Note from the Editor: In the interest of fairness, we are running an op-ed by another of Chicago's scavenger populations, but this is in no way to be interpreted as an endorsement of any non-rat focused ideology.
Rat Week? Another Rat Week, The Chicago Genius Herald? Sure, I guess. Why not? The little bastards are a dime a dozen in this city; scampering hither and thither, dragging their urine-soaked testicles over every surface on an endless quest to colonize every frozen pile of trash in every alley from Howard to Burnham. And they get a week?
Thanks to our sponsors:
Hey, Geniuses, where’s frickin’ Coyote Week?
You spilled about a dumpster’s worth of digital ink honoring—let’s just call it what it is—the “Chicago Machine” of pest problems, but you can’t talk about the rise of a population of rag-tag underdogs? You gave almost a week of coverage to the damn Humboldt Gator! Someone put that gator in that lagoon, you semi-literate goons.
News flash, flat-foots, coyotes like me are making moves in Chicago.
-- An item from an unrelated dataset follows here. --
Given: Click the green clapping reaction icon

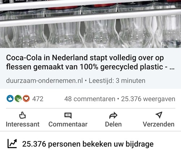Looking at the screenshot, I should click(x=18, y=99).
Big moves! No longer content to just be a blur running down an alley that Chicagoans convince themselves is a stray dog; we’re ready to make a play to become Chicago’s iconic pest. When I bit that kid weeks back, I did it to signal to Chicago—and a certain group of legal-weed-addled “journalists”—that the Year of the Rat is ending early. The Year of the Coyote is here.
You think I put my life on the line by grabbin’ a taste of kid arm just so you could once again hand a big ol’ hunk of press coverage to those skin-tailed trash-touchers? Coyotes are ready to be taken seriously in this city! We want to be the signature vermin of Chicago! We want to pop out and scare folks putting trash in the dumpster, to poop all over CTA stations, to have our pictures taken in broad daylight and posted to Instagram with a caption like “whoa, look at the size of this coyote, life in a city lol #citylife #coyoteugly #wilycoyote.”
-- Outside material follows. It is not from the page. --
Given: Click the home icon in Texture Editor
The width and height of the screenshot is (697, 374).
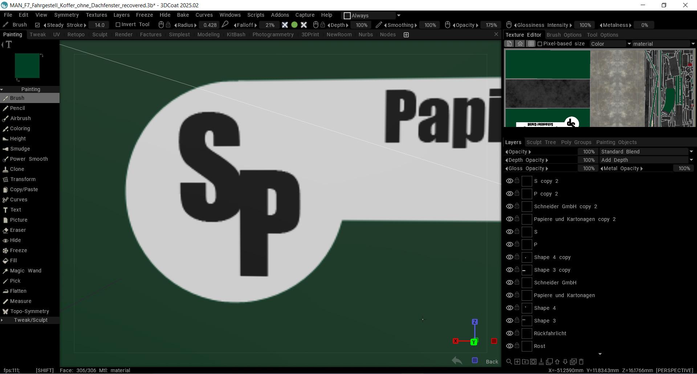Looking at the screenshot, I should coord(520,44).
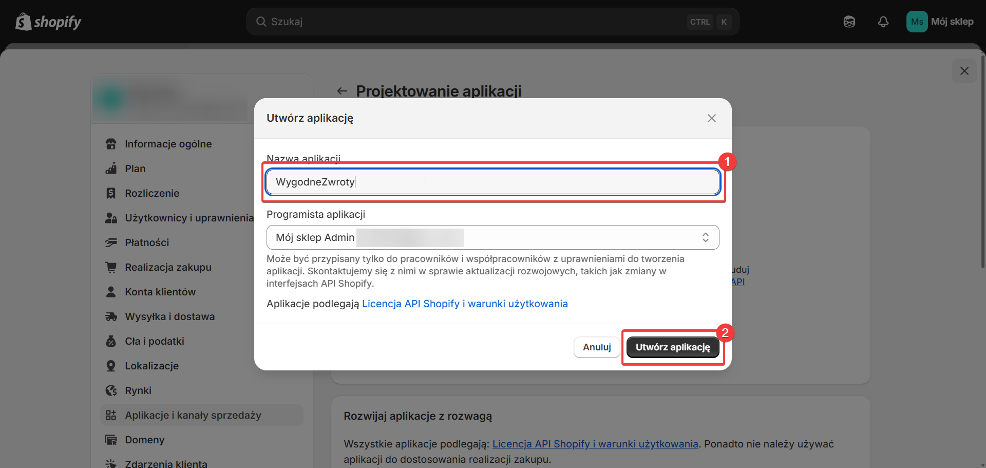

Rats are played out! As pedestrian a city problem as loud neighbors or having someone spit into your open mouth on public transit. Sure, Chicago is a thoroughly modern American city, but we can’t forget that this city has long been a hub for America’s agricultural industry, from our historic and yummy meat packing districts to our rail yards of less-appealing commodities like grain and salt, and as such needs a dignified, farm-to-alley pest to stalk its streets. I want us to live in a world where it’s a matter of pride that Chicagoans have to grab their scatterguns late at night to go chase off the pack of coyotes trying to devour their stock of goat milk and smoked fatback!
Rats? What is this, New York City?
Look, maybe I’m just a simple, feral canine, but I love this city! I love roaming back alleys at night, I love living in a stump in a graveyard, hell, I even love eating rats. But stop giving those delicious, garbage-stuffed morsels all the credit when it comes to the wanton destruction of Chicago. Hell, you don’t even have to start with coyotes. I just want a week, a day, a minute that isn’t about—please, imagine just the most sarcastic of air quotes—“the largest rat population in the continental United States.” Seriously, who gives a rat’s ass?
I speak for the raccoons, tipping trash cans. I speak for the pigeons, who know not where they shit. I speak for the squirrels, darting into traffic just to see what happens. We, the forgotten vermin of Chicago want our own weeks...or I know a certain editorial board that might want to avoid alleyways at night.